Per l’osservatore distratto della politica, il senatore a vita è una figura tranquilla, poco più che ornamentale, certamente pacificata e spesso noiosa. Ma non è proprio così, se si pensa che l’istituzione di questa carica è passata attraverso combattutissime sedute della Costituente (protagonisti il democristiano Alberti, l’azionista Lussu e i comunisti Terracini e Togliatti), negli anni Ottanta del secolo scorso due presidenti della Repubblica (Pertini e Cossiga) hanno stravolto regole e prassi per nominarsi ciascuno qualche senatore in più, e nei primi anni Duemila per il loro peso decisivo nel sostegno al governo di centrosinistra i senatori a vita sono finiti al centro di polemiche e attacchi furibondi. Più di una volta sono arrivate proposte per abolire queste figure, in fondo un’eredità del Regno e dello Statuto Albertino, ed è quello che andrebbe fatto ancora adesso secondo il senatore Pierferdinando Casini che parlamentare quasi a vita lo è (ininterrottamente da 40 anni) ma per mandato elettivo.

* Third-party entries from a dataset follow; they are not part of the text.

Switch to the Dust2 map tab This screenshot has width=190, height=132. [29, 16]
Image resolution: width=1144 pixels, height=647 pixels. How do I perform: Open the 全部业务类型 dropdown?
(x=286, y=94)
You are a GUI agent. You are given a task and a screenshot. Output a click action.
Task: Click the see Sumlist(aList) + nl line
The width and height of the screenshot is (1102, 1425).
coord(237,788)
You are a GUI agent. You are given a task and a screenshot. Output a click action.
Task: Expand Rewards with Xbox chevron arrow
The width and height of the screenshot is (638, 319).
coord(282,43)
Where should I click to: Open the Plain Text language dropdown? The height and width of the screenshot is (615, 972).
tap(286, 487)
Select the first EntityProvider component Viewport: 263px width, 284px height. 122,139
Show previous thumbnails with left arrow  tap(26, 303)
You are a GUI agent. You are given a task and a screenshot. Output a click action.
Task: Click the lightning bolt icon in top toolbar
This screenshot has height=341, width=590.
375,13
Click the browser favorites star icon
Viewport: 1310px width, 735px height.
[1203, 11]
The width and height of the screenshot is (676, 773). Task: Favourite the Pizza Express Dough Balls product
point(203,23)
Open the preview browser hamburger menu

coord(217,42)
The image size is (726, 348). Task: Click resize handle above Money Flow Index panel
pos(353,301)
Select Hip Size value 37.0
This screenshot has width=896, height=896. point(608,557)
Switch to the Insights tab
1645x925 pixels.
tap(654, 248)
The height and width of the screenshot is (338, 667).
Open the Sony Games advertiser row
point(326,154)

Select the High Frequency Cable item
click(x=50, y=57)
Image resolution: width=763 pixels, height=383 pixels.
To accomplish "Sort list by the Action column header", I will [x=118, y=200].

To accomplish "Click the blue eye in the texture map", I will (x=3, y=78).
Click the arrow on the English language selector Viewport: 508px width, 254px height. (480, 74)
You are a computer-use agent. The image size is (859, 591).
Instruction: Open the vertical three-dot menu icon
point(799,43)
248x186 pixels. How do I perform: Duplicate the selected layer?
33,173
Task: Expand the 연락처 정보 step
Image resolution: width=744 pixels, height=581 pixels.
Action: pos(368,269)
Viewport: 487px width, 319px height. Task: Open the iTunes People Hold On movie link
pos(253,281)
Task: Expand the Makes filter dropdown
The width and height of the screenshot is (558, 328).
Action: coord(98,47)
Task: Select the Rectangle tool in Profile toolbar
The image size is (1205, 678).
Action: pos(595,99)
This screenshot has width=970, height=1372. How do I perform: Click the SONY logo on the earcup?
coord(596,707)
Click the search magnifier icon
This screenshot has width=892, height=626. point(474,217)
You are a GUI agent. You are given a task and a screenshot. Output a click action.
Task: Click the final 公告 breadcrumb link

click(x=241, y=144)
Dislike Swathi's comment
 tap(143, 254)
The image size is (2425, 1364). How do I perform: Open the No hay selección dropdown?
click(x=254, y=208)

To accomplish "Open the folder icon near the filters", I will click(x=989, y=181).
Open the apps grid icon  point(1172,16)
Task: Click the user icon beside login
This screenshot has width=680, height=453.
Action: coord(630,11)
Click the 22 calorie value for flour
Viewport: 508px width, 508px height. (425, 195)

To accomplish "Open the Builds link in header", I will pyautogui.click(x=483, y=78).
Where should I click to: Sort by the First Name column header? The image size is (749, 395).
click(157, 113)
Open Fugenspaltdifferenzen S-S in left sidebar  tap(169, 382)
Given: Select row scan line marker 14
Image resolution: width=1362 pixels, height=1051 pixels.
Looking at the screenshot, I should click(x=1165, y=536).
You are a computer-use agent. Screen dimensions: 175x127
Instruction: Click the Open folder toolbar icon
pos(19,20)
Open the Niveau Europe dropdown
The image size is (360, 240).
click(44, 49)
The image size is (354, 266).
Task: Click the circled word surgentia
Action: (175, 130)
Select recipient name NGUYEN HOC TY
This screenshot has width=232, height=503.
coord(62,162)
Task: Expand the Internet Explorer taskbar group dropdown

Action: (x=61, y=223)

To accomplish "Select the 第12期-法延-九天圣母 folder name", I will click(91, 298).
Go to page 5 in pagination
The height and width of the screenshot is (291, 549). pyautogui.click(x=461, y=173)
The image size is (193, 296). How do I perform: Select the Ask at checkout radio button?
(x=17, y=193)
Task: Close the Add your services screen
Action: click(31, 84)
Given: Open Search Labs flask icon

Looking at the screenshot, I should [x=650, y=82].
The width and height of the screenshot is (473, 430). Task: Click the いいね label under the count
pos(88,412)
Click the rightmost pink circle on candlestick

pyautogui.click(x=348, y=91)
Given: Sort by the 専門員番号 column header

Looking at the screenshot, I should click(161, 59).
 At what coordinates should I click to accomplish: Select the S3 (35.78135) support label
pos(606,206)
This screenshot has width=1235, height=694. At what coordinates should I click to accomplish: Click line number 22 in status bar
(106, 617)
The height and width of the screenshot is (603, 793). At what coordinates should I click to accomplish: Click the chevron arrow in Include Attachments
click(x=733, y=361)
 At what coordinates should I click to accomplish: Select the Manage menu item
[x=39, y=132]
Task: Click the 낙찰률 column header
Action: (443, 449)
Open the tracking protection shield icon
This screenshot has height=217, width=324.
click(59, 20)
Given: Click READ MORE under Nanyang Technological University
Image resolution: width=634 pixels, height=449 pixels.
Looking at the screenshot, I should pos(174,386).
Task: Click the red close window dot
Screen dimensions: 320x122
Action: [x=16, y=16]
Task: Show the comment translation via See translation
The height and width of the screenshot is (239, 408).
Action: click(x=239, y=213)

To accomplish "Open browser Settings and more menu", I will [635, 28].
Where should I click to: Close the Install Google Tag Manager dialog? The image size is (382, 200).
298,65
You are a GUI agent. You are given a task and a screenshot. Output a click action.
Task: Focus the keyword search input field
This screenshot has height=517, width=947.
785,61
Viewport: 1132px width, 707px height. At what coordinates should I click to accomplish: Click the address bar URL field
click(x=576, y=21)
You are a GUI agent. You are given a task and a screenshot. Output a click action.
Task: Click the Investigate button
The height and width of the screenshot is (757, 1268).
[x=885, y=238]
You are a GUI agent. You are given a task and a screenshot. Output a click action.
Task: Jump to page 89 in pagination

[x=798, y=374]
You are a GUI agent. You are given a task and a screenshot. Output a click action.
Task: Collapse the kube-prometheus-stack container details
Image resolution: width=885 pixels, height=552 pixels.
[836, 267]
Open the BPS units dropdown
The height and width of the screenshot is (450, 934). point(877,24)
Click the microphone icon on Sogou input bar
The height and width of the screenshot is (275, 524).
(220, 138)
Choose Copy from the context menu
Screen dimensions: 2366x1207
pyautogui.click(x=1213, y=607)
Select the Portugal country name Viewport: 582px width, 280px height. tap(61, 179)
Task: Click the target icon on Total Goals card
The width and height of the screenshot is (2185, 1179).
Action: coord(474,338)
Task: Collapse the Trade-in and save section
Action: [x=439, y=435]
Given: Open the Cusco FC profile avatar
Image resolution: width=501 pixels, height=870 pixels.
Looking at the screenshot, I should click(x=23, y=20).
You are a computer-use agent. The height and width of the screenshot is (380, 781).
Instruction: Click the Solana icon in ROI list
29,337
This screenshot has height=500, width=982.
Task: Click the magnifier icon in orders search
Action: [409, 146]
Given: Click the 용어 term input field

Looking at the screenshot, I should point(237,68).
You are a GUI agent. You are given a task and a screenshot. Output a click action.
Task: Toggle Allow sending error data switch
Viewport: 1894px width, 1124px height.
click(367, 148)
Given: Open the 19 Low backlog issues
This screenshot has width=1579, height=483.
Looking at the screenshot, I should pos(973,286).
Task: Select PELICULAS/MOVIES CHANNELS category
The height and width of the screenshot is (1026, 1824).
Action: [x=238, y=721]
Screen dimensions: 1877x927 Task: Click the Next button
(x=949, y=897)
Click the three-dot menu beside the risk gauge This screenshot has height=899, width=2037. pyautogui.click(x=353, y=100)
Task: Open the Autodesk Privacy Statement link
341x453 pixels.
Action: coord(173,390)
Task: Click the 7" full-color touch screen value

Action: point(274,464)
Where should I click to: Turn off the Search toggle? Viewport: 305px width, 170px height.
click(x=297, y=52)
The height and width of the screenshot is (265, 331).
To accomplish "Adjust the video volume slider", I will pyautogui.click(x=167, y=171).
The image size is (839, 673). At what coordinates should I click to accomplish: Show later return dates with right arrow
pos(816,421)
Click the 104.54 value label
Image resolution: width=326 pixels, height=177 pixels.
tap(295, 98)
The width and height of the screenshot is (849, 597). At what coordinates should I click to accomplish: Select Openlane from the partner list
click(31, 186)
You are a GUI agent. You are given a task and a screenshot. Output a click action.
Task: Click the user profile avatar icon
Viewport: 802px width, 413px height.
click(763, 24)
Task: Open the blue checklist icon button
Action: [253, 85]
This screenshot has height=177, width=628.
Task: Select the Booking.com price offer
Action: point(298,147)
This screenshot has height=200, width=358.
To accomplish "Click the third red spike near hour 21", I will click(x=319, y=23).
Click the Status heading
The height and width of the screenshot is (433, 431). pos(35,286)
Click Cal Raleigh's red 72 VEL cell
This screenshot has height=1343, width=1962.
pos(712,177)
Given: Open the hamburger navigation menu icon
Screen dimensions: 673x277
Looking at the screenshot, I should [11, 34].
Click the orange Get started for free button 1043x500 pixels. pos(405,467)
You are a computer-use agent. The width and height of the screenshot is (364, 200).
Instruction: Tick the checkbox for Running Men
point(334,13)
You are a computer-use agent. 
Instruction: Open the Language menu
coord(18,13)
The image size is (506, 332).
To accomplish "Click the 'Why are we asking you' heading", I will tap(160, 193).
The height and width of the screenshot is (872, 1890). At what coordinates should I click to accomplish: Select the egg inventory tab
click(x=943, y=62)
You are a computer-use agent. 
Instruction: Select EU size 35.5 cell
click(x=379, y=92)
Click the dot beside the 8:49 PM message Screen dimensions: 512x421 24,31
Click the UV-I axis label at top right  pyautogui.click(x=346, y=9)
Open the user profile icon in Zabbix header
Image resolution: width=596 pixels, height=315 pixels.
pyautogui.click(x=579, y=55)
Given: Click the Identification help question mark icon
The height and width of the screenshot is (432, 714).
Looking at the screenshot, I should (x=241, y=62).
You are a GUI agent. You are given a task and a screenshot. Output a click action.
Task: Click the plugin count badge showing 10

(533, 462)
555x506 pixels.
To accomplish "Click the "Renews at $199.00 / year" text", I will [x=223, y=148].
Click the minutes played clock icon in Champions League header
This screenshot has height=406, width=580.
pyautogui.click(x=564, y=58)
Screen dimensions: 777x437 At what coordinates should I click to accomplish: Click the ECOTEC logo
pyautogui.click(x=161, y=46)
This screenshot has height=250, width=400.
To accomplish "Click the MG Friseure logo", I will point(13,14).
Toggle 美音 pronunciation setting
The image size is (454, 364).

La tesi dell’abolizione dei senatori a vita di nomina presidenziale – non di quelli di diritto a vita, che sono gli ex presidenti della Repubblica – Casini l’ha sostenuta ieri pomeriggio, nel corso della presentazione dell’ultimo libro di Paolo Armaroli, dedicato appunto ai Senatori a vita visti da vicino, titolo a sua volta assonante a quelli dei libri più famosi di uno dei più famosi senatori a vita (Andreotti). «La riduzione del numero dei parlamentari rischia di moltiplicare le occasioni in cui i senatori a vita, rimasti nello stesso numero, possono essere decisivi per la fiducia ai governi», ha detto Casini. Mentre l’ex presidente della Corte costituzionale Sabino Cassese ha proposto di ragionare non sull’abolizione, ma magari sulla riduzione del mandato: non più a vita, appunto, ma a termine. Ed è forse una tesi che può trovare d’accordo anche l’autore, che un certo favore alla limitazione del peso dei “nominati” nelle assemblee elettive lo lascia intendere nelle ultime pagine del suo libro. Ricco per il resto assai più di fatti che di opinioni. Armaroli, professore di diritto pubblico e diritto parlamentare ed ex deputato di An, è soprattutto un divertito tessitore di un’infinità di vicende, talvolta storiche, talvolta anche solo curiose, che hanno avuto come sfondo i palazzi del potere romano. Nel libro c’è anche un’ipotesi di classificazione dei 38 senatori a vita della Repubblica, da quelli «a fin di vita» rimasti in carica solo pochi mesi o giorni, a quelli «fantasma» che hanno accettato la nomina ma poi non si sono mai o quasi mai fatti vedere al senato. Solo due, a che si sappia, hanno pubblicamente rifiutato l’offerta del presidente della Repubblica. E il primo «no, grazie» è arrivato proprio alla prima occasione, quando Einaudi nel ’49 fece le sue prime scelte. Non poteva esserci debutto peggiore per questo istituto. A conferma che la storia dei senatori a vita è tutt’altro che noiosa.